-- Begin Source document --
Tag Archives: next wave festival

THE PRINCIPLES OF UNCERTAINTY

(photo by Adrienne Bryant)

John Heginbotham and Maira Kalman collaborate on the multimedia The Principles of Uncertainty at BAM this week (photo by Adrienne Bryant)

BAM NEXT WAVE FESTIVAL
BAM Fisher, Fishman Space
321 Ashland Pl.
September 27-30, $25
718-636-4100
www.bam.org

“How can I tell you everything that is in my heart. Impossible to begin. Enough. No. Begin. With the hapless dodo,” Maira Kalman writes at the start of her 2006-7 online graphic diary, The Principles of Uncertainty, which ran on the New York Times website. The diary was later published in book form, with such chapters as “Sorry, the Rest Unkown,” “Celestial Harmony,” “Ich Habe Genug,” and “Completely.” Kalman, the author and/or illustrator of such other books as My Favorite Things, Looking at Lincoln, and Beloved Dog has also designed sets and costumes for the Mark Morris Dance Group, delivered a popular TED talk in 2007, and was the subject of a major retrospective at the Jewish Museum in 2011. The New York City–based Tel Aviv native will take the stage at BAM this week for the sixty-minute dance-theater piece The Principles of Uncertainty, a live staging of her blog in collaboration with choreographer John Heginbotham in which she will perform with Dance Heginbotham, which is celebrating its fifth anniversary this year. While Kalman sits in a box reflecting on her memories, dancers will move around the stage as members of the chamber ensemble the Knights play live music composed, curated, and arranged by Colin Jacobsen. The piece is directed and choreographed by Heginbotham, with illustrations, costumes, and set design by Kalman. In the catalog of the Jewish Museum exhibition, “Various Illuminations (of a Crazy World),” Kalman explains, “There is a strong personal narrative aspect of what I do. What happens in my life is interpreted in my work. There is very little separation. My work is my journal of my life.” This multidisciplinary collaboration at the BAM Fisher, which runs September 27-30, is merely the latest chapter of her intimate story, engaging with the public in yet another new way. (The September 28 performance will be followed by a Champagne toast and dessert reception on the Fisher Rooftop Terrace for those who purchase a $200 Celebration Ticket in conjunction with Dance Heginbotham’s fifth anniversary.)

TANZTHEATER WUPPERTAL PINA BAUSCH: CAFÉ MÜLLER / THE RITE OF SPRING

(photo by Stephanie Berger)

Helena Pikon evokes Pina Bausch herself as Nazareth Panadero searches for love in Café Müller (photo by Stephanie Berger)

NEXT WAVE FESTIVAL
BAM Howard Gilman Opera House
Peter Jay Sharp Building
230 Lafayette Ave.
-- End Source document --
-- Begin Given information --
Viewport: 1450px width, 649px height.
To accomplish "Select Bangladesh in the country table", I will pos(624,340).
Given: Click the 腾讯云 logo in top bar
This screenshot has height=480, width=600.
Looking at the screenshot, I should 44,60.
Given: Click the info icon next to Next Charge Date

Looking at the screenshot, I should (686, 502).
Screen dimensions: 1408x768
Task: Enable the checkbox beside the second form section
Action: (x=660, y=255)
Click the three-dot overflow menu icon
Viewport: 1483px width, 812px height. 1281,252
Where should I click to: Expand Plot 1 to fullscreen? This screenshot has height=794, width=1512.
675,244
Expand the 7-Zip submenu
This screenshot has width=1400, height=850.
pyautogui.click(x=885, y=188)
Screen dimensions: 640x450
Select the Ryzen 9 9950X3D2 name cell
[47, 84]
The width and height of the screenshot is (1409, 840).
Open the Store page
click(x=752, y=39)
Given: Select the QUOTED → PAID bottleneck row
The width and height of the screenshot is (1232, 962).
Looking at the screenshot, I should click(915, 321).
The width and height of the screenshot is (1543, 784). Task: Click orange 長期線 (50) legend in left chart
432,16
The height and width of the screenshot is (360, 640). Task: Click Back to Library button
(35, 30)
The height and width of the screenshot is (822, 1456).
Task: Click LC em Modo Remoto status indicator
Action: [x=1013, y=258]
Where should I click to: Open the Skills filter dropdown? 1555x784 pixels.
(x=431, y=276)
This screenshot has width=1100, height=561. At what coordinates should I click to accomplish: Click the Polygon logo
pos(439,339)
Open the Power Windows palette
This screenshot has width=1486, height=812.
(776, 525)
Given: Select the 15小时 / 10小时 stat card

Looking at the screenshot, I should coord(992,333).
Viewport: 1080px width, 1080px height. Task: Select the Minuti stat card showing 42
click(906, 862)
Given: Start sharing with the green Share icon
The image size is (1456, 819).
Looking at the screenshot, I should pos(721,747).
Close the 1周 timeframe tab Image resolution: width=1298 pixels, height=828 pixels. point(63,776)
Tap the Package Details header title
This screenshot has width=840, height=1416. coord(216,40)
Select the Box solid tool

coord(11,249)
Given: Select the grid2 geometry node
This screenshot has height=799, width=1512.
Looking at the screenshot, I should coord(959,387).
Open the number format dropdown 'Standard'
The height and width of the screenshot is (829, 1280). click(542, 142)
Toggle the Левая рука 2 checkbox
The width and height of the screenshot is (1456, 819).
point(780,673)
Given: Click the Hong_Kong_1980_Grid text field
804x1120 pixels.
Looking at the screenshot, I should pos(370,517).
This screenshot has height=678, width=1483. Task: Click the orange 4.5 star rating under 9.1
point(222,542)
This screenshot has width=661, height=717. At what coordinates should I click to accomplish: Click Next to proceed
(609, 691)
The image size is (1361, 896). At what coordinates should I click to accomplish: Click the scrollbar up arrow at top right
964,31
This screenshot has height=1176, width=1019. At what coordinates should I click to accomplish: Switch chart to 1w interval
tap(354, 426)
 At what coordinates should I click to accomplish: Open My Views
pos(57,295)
-- End Given information --
## Directions
Summarize the Next Wave Festival listings above in two sentences.

## Task answer
Maira Kalman's online graphic diary The Principles of Uncertainty, later published as a book, is staged at BAM Fisher from September 27 to 30 as a sixty-minute dance-theater piece in which she performs with Dance Heginbotham while the Knights play live music composed, curated, and arranged by Colin Jacobsen. John Heginbotham directs and choreographs the piece, with illustrations, costumes, and set design by Kalman, and the listings also announce Tanztheater Wuppertal Pina Bausch's Café Müller / The Rite of Spring at the BAM Howard Gilman Opera House.